Cyro esbozó una sonrisa socarrona y sus colmillos brillaron.
«¿Estás loco, verdad? Esta no es una batalla Binamon común y corriente, muchacho... no puedo perdérmela». El dragón modificó el curso de su vuelo y su dirección, ahora sí, apuntó hacia la arena. «No había sentido un ambiente así de colmado desde mi último combate en el frente».

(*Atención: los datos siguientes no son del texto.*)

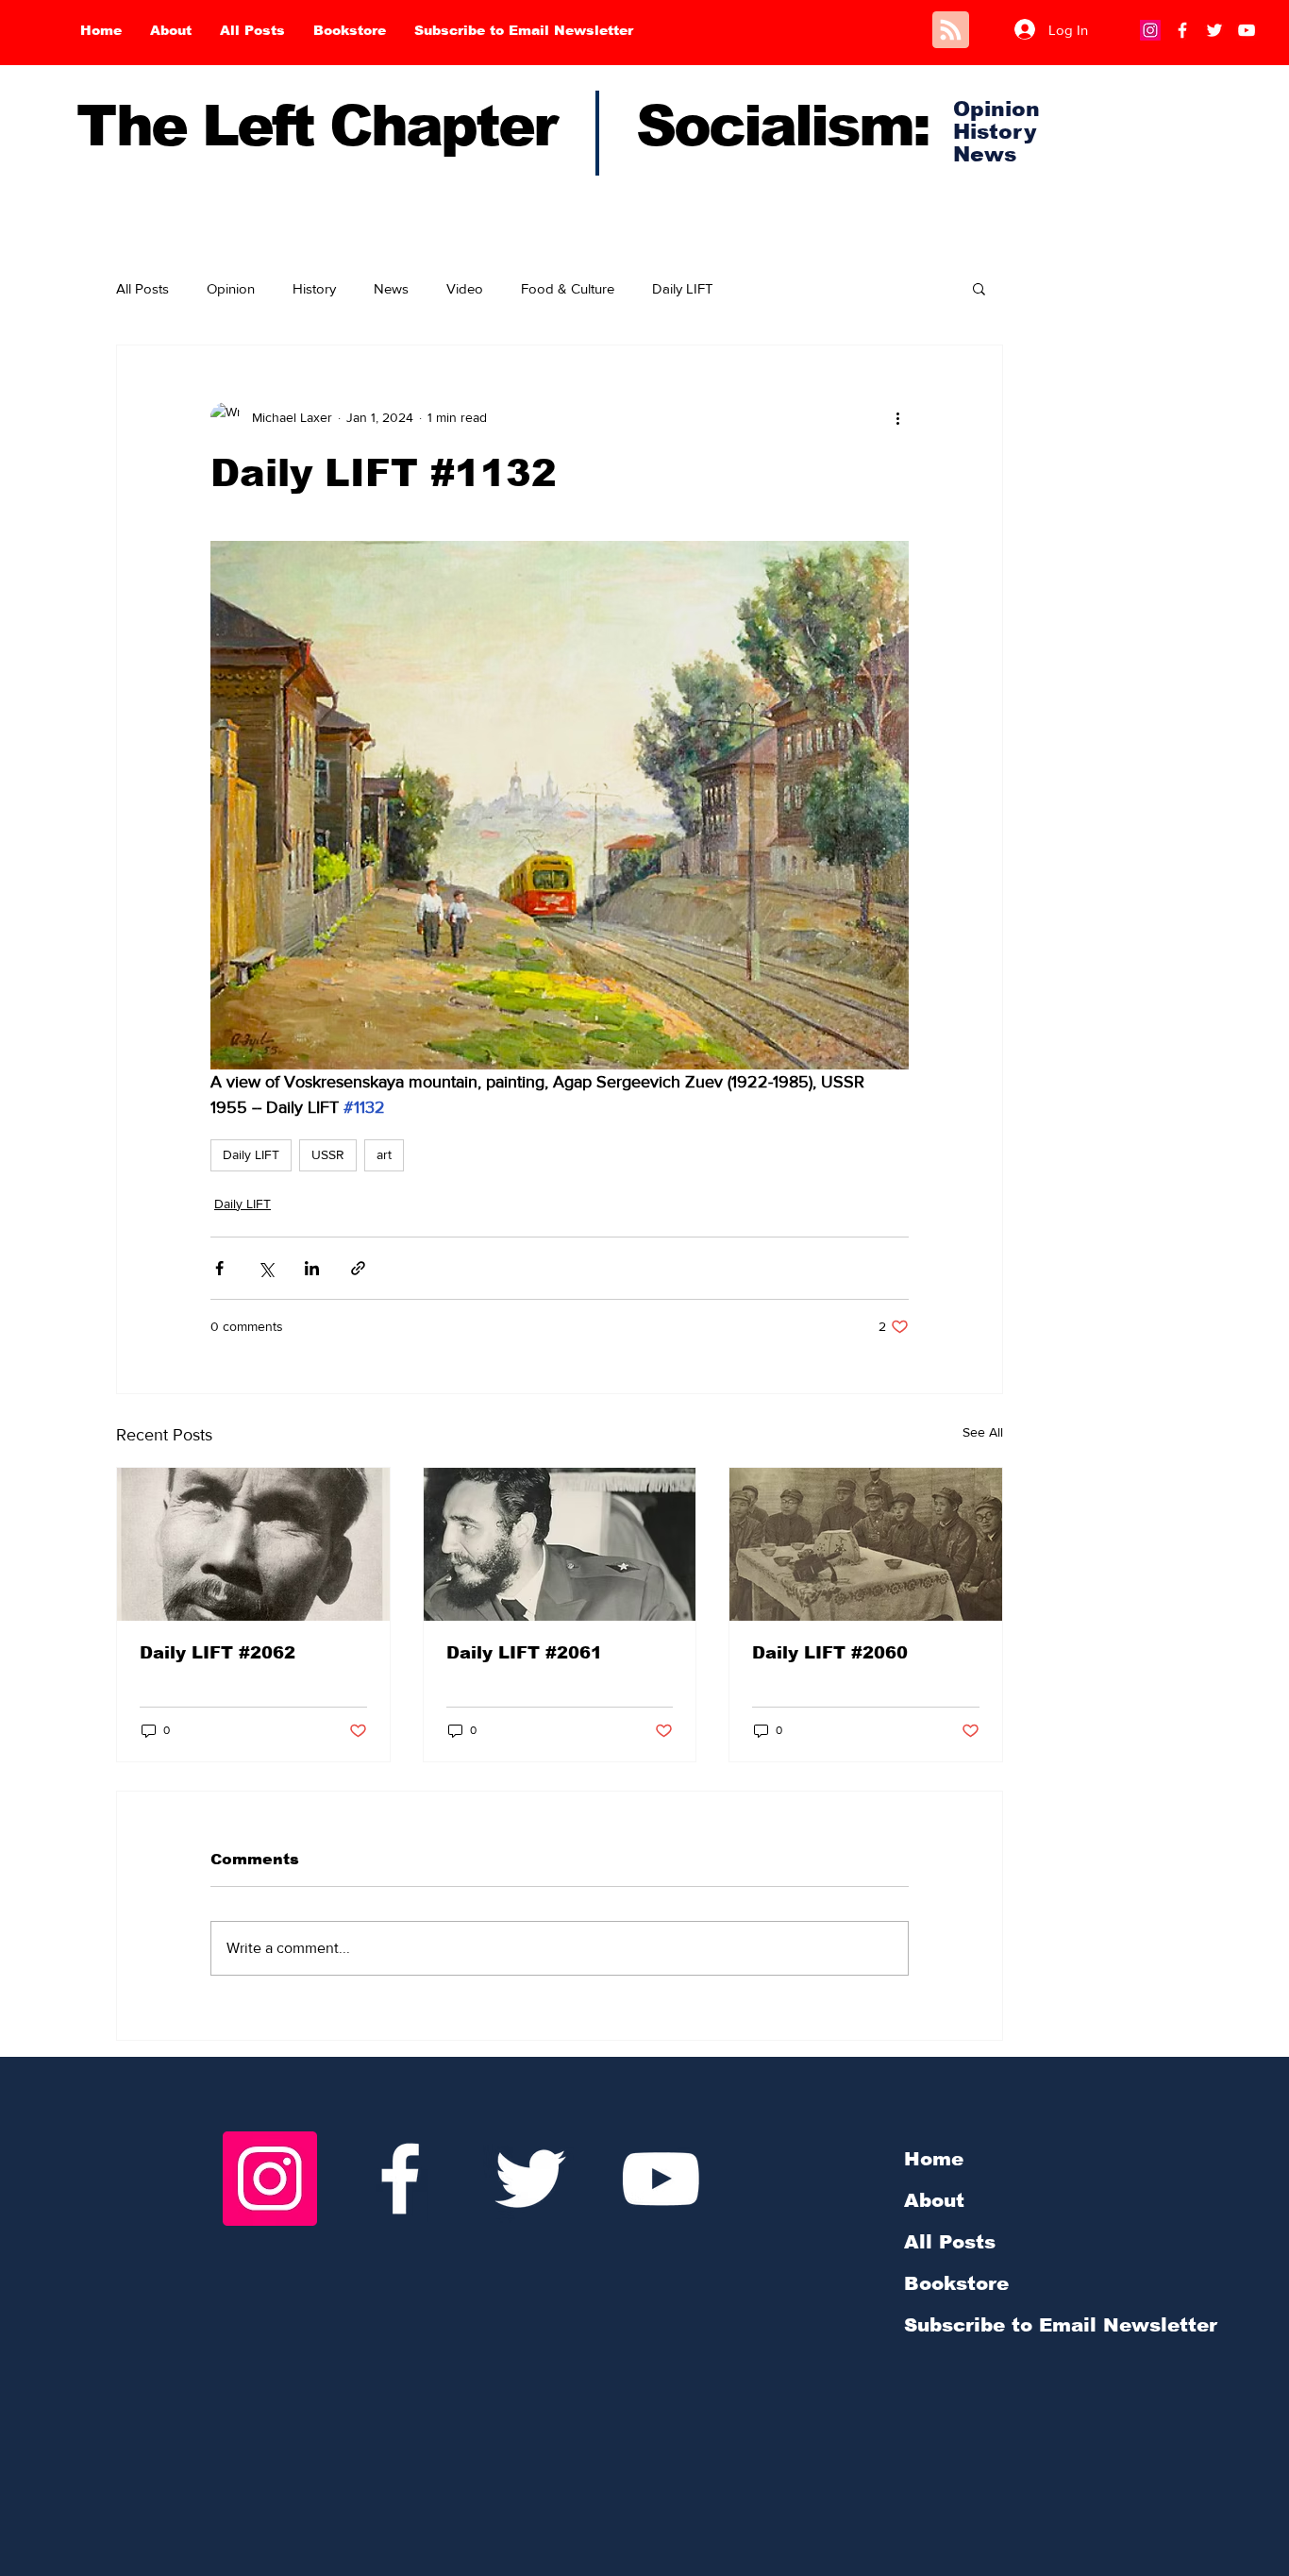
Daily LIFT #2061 (524, 1652)
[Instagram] (1150, 30)
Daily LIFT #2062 (217, 1652)
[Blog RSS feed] (950, 30)
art (384, 1154)
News (391, 288)
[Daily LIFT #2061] (560, 1544)
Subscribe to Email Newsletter (1060, 2325)
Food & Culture (567, 288)
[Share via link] (358, 1268)
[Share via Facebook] (219, 1268)
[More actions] (897, 417)
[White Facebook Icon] (400, 2178)
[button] (979, 287)
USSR (327, 1154)
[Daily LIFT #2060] (865, 1544)
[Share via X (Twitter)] (266, 1268)
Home (933, 2158)
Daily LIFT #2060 (830, 1652)
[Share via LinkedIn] (312, 1268)
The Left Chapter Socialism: (502, 126)
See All (983, 1432)
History (314, 288)
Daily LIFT (682, 288)
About (934, 2200)
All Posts (142, 288)
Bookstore (956, 2283)
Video (464, 288)
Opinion (231, 288)
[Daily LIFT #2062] (253, 1544)
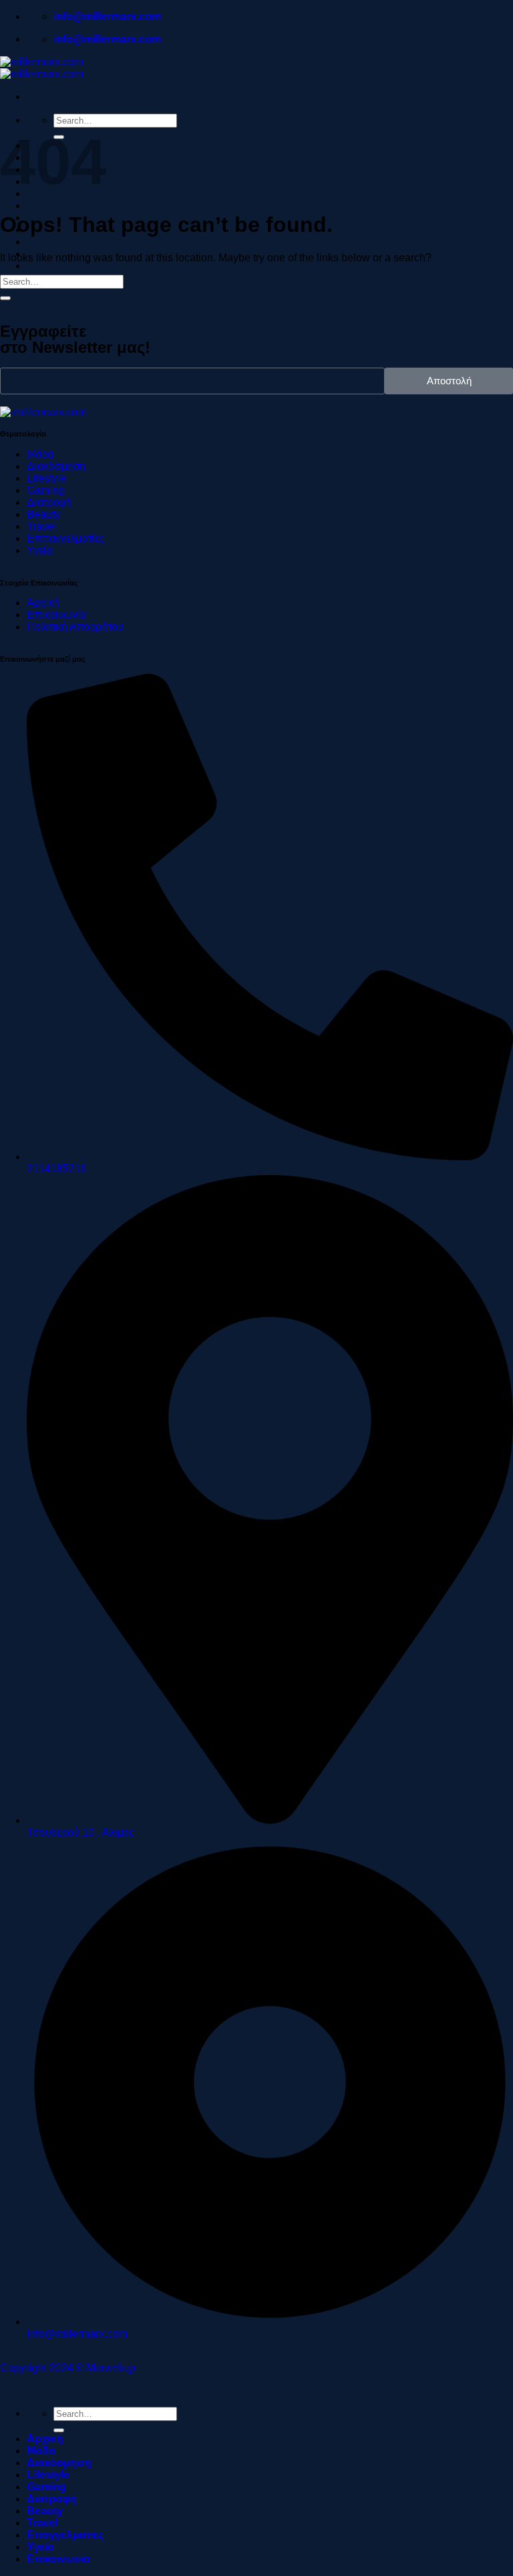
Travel (42, 2523)
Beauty (45, 2511)
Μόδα (41, 2450)
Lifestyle (48, 2474)
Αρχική (45, 2438)
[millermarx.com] (41, 68)
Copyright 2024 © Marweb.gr (68, 2367)
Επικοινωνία (58, 265)
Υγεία (40, 2547)
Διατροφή (51, 205)
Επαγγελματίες (65, 241)
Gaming (46, 2486)
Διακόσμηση (59, 2462)
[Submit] (5, 298)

«Tú... ¿Estuviste en el frente?».
«¿Y a ti qué te parece? Soy un soldado Binamon de la infantería de dragones número 43 de la primera oleada. ¿Por qué demonios crees que me gustan los desafíos?», dijo Cyro aumentando la velocidad en un impulso de aceleración que rebanó el aire. «Solo aquel que está apto para vivir... ¡No tiene miedo de morir!».
«¡¿Qué?! ¡No seas ridículo! ¡Se dice que el fénix de Zera es legendario! ¡No tienes oportunidad! ¡Aléjate de ahí! ¡Espera a que yo vaya!».
Cyro empezó a descender el vuelo en una caída en picada.
«¿Binamons legendarios? ¡Ja! Por favor... estos no son, ni de cerca, Binamons legendarios...».
«¡No puedes saberlo!».
«Créeme, muchacho... lo sé», dijo Cyro, y de nuevo, en un impulso de velocidad que atravesó la barrera del sonido, llegó al campo, evadió el relámpago de la trampa mágica, aterrizó en el suelo, clavó sus pezuñas a la tierra, y terminó en medio del campo de batalla.
Kaiza y Zera quedaron anonadadas.
Cyro sonrió.
—Lo siento... —dijo el dragón, dando un latigazo con su cola con emoción manifiesta—. ¿Puedo unirme a la fiesta?